Virtualization of tissue staining in digital pathology using an unsupervised deep learning approach
This work addresses the need for virtual staining to reduce reliance on scarce tissue samples and tedious staining procedures in oncology diagnosis and drug development, but it is incremental as it applies an existing method to a specific domain.
The paper tackles the problem of generating virtual immunohistochemistry (IHC) images from real IHC images in digital pathology, using an unsupervised deep learning approach based on CycleGAN, and validates the results by comparing tissue analysis algorithms between virtual and real images.

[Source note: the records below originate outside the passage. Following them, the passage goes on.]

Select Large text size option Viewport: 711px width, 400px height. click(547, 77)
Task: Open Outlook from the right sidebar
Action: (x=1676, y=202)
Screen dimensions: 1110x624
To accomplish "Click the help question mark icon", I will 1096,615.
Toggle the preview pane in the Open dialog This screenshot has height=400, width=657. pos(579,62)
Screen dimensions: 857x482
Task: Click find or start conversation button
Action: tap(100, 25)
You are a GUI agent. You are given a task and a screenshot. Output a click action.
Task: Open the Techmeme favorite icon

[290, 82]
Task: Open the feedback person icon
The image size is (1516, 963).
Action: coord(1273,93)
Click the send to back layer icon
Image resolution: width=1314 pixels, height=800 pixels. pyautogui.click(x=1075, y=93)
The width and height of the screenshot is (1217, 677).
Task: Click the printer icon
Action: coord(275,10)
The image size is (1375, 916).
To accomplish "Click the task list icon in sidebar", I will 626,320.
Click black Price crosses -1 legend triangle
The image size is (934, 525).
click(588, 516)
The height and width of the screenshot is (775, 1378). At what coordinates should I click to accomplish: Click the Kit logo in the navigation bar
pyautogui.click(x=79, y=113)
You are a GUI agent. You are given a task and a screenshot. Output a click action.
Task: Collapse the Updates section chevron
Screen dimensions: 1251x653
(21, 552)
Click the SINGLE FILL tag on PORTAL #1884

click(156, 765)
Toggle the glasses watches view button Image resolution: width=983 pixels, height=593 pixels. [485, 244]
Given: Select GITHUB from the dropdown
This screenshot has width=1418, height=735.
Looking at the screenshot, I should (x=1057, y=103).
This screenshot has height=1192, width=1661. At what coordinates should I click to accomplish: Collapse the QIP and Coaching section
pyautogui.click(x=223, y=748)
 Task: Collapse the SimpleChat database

Histopathological evaluation of tissue samples is a key practice in patient diagnosis and drug development, especially in oncology. Historically, Hematoxylin and Eosin (H&E) has been used by pathologists as a gold standard staining. However, in many cases, various target specific stains, including immunohistochemistry (IHC), are needed in order to highlight specific structures in the tissue. As tissue is scarce and staining procedures are tedious, it would be beneficial to generate images of stained tissue virtually. Virtual staining could also generate in-silico multiplexing of different stains on the same tissue segment. In this paper, we present a sample application that generates FAP-CK virtual IHC images from Ki67-CD8 real IHC images using an unsupervised deep learning approach based on CycleGAN. We also propose a method to deal with tiling artifacts caused by normalization layers and we validate our approach by comparing the results of tissue analysis algorithms for virtual and real images.